Over the next two years, I went completely apeshit for GI Joe. Ended up buying dozens of those figures and got a bit obsessed with the Marvel comic book at a worryingly influential age. Armoured figures were my favourite, and the various blank-faced Cobra troops were the best.

* * *

The best thing about the GI Joe figures, especially the ones that were all armoured up, is that they didn’t just have to be GI Joes. You could make up your own stories about them, and they could get insanely complicated.

I had all the detailed history and mythology of an alternate Earth where World War Two never ended sorted out by the time I was 11. You couldn’t do that with bloody Transformers. They were always Transformers, nothing else.

But Cobra Commander didn’t have to be Cobra Commander, he could be the hard-bitten warrior poet of a special strike force operating behind enemy lines in a place where decades of technological development had been dedicated to the Art of War. That saga incorporated every action figure I had (even no-arms Starbuck) and I can still remember the vast majority of it, even though none of it was ever written down or chronicled in any way.

This is what toys are supposed to do – encourage and enflame the imagination, and nobody did it better than GI Joe.

* * *

And then I got older and got interested in girls and booze and all that crap, and the toys went into a box in a cupboard and that was that.

But I would still get them out now and again and play around with them when nobody was looking.

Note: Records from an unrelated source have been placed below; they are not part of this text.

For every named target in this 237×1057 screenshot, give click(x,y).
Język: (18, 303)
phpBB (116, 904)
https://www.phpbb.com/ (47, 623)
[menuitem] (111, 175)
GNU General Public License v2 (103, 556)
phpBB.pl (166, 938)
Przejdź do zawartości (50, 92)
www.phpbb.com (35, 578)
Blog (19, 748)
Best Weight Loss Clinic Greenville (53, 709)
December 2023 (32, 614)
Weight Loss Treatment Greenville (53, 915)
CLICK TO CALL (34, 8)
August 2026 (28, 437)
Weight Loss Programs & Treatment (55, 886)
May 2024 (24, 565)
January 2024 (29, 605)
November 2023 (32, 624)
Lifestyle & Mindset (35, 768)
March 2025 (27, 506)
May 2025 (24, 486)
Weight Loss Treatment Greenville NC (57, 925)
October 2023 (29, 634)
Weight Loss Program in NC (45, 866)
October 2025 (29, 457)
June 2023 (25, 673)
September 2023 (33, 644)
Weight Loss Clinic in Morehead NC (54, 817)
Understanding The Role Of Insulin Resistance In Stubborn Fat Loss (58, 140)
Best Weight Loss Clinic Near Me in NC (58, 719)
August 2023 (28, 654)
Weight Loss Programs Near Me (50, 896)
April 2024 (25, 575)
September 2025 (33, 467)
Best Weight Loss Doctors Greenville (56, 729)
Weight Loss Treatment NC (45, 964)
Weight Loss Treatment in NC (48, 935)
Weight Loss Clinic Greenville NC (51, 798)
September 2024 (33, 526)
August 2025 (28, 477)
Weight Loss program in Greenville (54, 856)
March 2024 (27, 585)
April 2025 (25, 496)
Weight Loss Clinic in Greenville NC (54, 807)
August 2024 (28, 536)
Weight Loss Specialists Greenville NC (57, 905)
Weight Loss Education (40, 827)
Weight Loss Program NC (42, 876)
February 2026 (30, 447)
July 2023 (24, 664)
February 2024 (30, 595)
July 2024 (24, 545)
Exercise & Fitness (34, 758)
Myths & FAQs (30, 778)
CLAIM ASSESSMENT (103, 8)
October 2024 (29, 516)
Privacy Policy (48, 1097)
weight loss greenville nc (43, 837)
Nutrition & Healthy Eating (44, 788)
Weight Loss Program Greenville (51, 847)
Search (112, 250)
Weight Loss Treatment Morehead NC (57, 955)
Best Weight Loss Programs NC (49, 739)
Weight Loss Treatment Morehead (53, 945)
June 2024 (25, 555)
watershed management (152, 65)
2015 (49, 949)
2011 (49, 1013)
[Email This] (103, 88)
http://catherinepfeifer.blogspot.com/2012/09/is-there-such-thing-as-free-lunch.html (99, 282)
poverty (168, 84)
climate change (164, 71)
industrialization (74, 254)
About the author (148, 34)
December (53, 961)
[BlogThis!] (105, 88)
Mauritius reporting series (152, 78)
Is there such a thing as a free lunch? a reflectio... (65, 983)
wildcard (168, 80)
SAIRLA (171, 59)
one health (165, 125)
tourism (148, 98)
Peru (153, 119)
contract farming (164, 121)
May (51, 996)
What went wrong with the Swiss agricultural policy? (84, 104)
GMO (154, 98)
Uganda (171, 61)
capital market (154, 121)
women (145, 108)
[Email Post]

Most of them ended up getting lost over the years and those rubber bands in the middle that held the legs to the body got increasingly fragile, leading to lots of dismembered torsos, although I still held onto a few favourites. I still have that Cobra Commander and a Tech-Viper figure which has remarkably remained intact, despite the usual experiments with firecrackers.

I never really stopped buying toys, but moved on to figures from movies and comics. The explosion in the variety and styles of action figures, especially those with comic characters, over the past two decades has been remarkable.

I can still remember the excitement at seeing some rudimentary X-Men figures on the back cover of the Claremont/Lee X-Men #1, with little idea that there would be literally hundreds of different X-figures available by the end of the decade. In the end, I never bought any of them, although I would still love a good, classic Nightcrawler.

Instead, I bought the odd Aliens figure and have a fine selection of Boba Fetts and the other odd Star Wars toy that looked good on the shelf, but that was about it.

I’d given up on the GI Joe toys. They were for kids.

* * *

A couple of weeks ago, I had to buy some presents for my young nephews and a local toy chain was tossing its haul of GI Joe movie action figures out the door at ridiculously cheap prices.

After buying a small armful of the toys for the kids, I kept one for myself. Just to play around with and to see how the toys had evolved.

They’re certainly a lot more detailed and can move in ways those eighties Joes couldn’t, and while they’re not quite as charming or colourful as their earlier equivalents, I liked the Viper figure I got so much I went back and bought another half dozen for myself.

So here I am – a 35-year-old man still playing with his toys while he watches Michael Haneke films on DVD. I’ve always been a compulsive fidgeter, and they give me something to do with my hands, but mainly it’s because they look so damn cool and because they slotted in nicely to that vast war saga that’s been sitting in my head for more than two decades. Within minutes of ripping open the packages, the figures had new names and new purposes and I’m 12 all over again, drunk with storytelling possibilities that are too silly to share.

Toys don’t get any better than this.

* * *

Some people never take them out of their containers. That’s just wrong.